=== WRITTEN PROBLEM ===
Please pull out each line in the material below that contains the word "Viewport".

=== DATASET ROWS ===
------------------------------
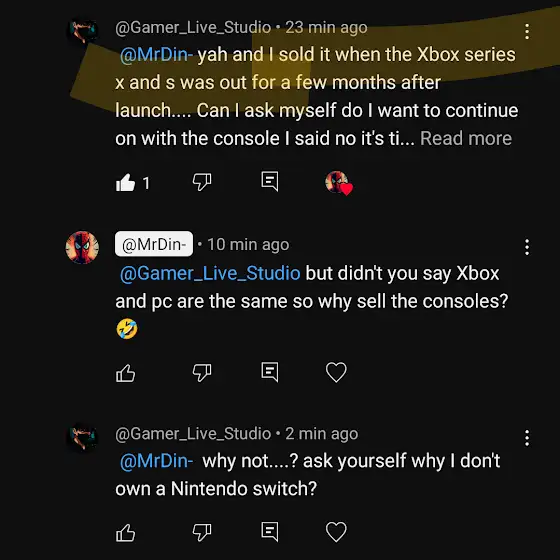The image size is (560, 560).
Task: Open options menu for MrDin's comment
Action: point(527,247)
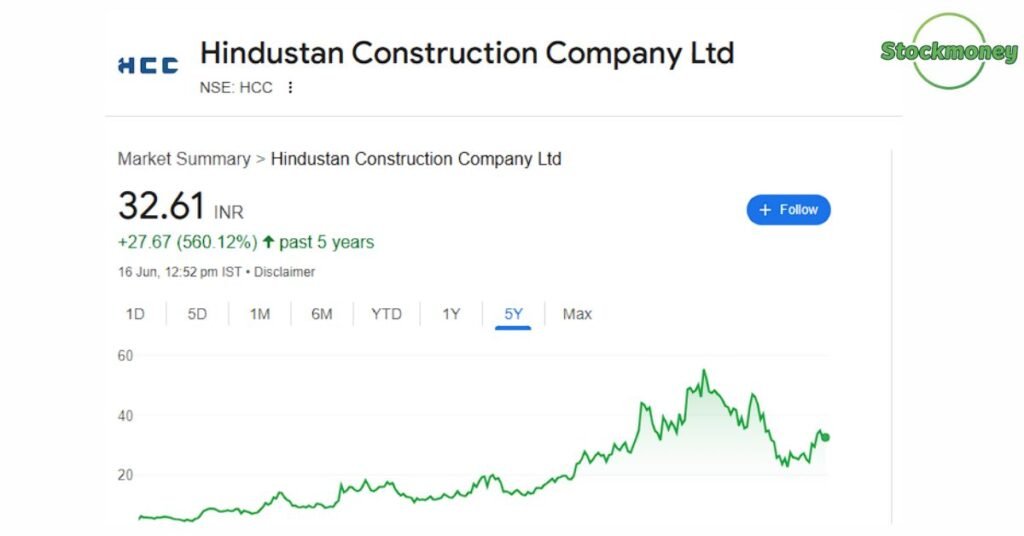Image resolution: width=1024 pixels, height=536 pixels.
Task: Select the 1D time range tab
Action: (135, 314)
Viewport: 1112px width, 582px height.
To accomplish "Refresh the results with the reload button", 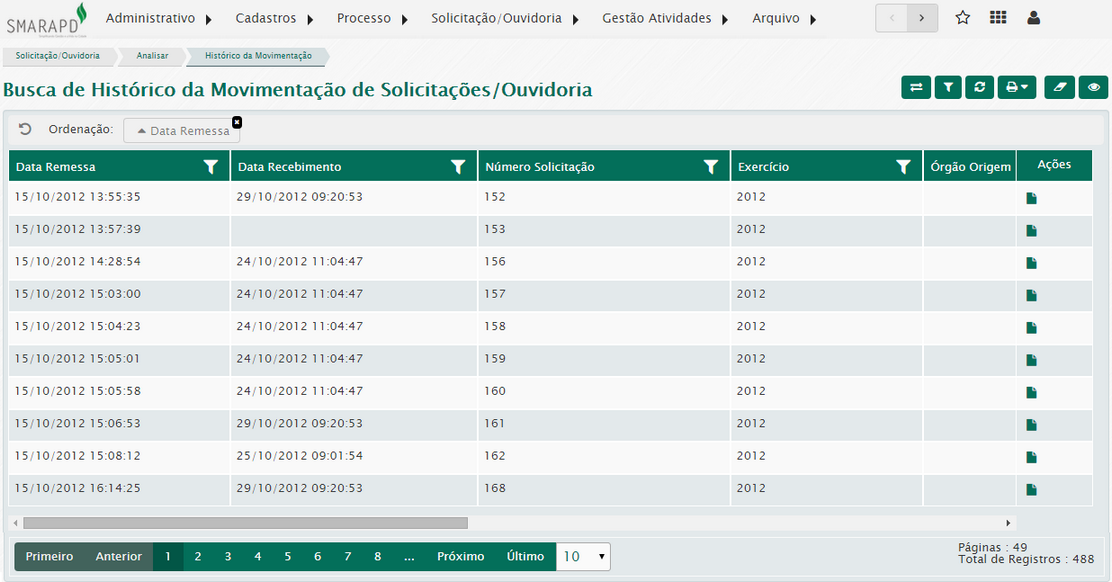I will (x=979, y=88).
------------------------------
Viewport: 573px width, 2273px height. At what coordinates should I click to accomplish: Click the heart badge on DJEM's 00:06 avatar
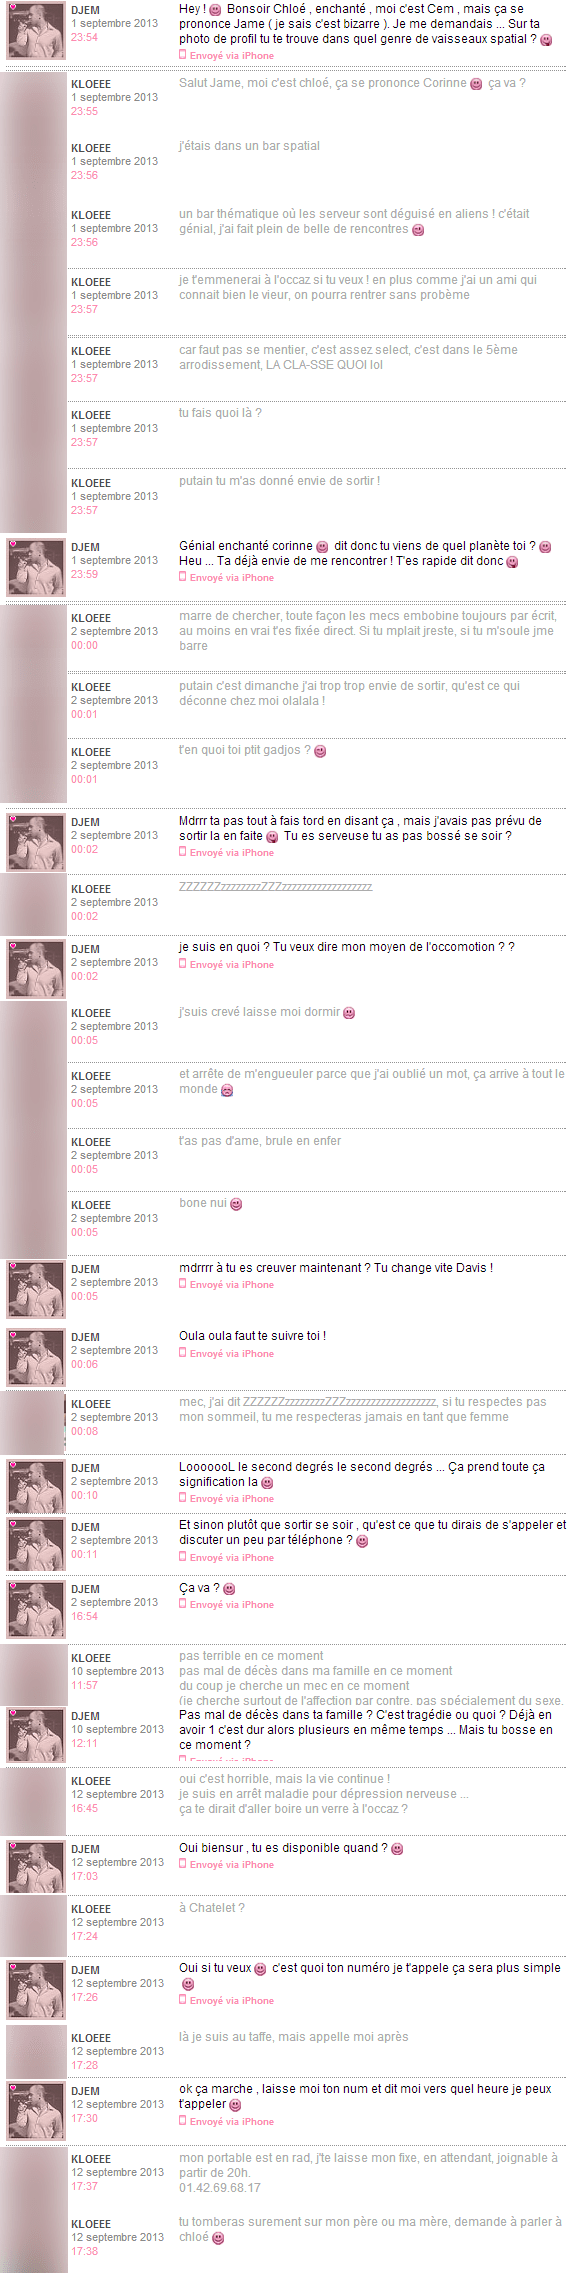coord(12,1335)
------------------------------
=== FINAL RESULT ===
Viewport: 1112px width, 582px height.
Viewport: 573px width, 2273px height. At what coordinates should I click to accomplish: Click the heart badge on DJEM's 00:06 avatar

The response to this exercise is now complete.